- **Exercise brief**:
Write out each line of the entries exactly, starting at the first and finishing with the line that contains "Open the user profile icon at top right".

*** Dataset records ***

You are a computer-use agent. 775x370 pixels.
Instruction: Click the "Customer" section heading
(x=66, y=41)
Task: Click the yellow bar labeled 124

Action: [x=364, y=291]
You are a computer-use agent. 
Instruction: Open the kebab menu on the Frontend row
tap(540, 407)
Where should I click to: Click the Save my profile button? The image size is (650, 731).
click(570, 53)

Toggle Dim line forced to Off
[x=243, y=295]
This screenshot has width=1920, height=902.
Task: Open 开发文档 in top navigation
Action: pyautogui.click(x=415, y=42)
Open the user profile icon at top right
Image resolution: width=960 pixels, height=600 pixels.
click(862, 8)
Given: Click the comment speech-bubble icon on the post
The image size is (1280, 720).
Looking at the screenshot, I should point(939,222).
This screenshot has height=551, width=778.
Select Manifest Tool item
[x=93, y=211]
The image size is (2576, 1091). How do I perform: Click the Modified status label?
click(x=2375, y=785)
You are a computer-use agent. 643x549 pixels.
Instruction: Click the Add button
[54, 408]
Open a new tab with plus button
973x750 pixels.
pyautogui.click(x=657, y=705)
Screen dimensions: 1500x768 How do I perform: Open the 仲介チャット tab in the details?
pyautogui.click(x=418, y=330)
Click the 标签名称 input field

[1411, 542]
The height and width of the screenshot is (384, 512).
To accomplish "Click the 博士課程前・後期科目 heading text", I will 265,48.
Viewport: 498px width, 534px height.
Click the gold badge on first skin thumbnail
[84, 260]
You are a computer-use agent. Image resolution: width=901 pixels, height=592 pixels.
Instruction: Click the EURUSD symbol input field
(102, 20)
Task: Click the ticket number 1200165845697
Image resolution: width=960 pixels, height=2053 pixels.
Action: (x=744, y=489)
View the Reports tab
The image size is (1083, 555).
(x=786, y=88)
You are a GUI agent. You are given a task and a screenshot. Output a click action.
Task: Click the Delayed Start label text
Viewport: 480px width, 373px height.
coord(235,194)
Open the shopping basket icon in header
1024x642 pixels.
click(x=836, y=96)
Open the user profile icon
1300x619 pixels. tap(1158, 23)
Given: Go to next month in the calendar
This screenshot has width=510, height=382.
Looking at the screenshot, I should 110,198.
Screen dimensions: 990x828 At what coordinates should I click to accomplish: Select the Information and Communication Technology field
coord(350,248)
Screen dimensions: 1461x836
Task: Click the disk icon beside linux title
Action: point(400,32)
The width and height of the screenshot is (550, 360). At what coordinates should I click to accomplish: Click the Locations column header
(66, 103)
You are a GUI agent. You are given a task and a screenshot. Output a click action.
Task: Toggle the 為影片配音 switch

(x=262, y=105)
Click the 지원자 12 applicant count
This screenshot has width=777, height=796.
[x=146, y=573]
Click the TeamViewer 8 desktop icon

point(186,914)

*** End of Dataset records ***

- **Response to this exercise**:
You are a computer-use agent. 775x370 pixels.
Instruction: Click the "Customer" section heading
(x=66, y=41)
Task: Click the yellow bar labeled 124

Action: [x=364, y=291]
You are a computer-use agent. 
Instruction: Open the kebab menu on the Frontend row
tap(540, 407)
Where should I click to: Click the Save my profile button? The image size is (650, 731).
click(570, 53)

Toggle Dim line forced to Off
[x=243, y=295]
This screenshot has width=1920, height=902.
Task: Open 开发文档 in top navigation
Action: pyautogui.click(x=415, y=42)
Open the user profile icon at top right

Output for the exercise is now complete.